As outlined in the proposal for the establishment of the Committee, three main avenues of enquiry were initially considered as relevant:

  • The consequences of sea-level rise on entitlements to maritime areas;
  • The consequences of sea-level rise on statehood; and
  • The consequences of sea-level rise on human rights and mobility (displacement, migration and planned relocation).

The research areas were reflected in the appointment of Professor David Freestone and Professor Jane McAdam as Co-Rapporteurs.

Work of the Committee in 2014–2015

In April 2014, the Committee held its first meetings in Washington DC, two closed sessions (see here and here) and an open session (here), during which participants discussed the working methods of the Committee and its mandate, as well as a background paper relating to the theme of mobility.

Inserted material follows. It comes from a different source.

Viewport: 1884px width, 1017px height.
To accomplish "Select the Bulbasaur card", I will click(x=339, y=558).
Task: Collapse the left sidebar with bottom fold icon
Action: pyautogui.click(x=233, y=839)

It was decided to approach the issues initially in two distinct streams; one relating to maritime zones and the other to mobility and human rights, and, at a later stage, to concentrate on joining the streams in the consideration of the statehood issue. In this latter regard, it was suggested that representation and active participation in the work of the Committee by members from the Pacific and other regions likely to be most affected should be sought and encouraged. In addition, it was noted that the Committee’s mandate also invited broader considerations relating to the consequences of sea-level rise on other areas of international law including, but not limited to, international environmental law and the law relating to climate change adaptation and mitigation. The desire for the inclusion of additional expertise on the Committee to enable a fuller consideration of these broader issues was expressed.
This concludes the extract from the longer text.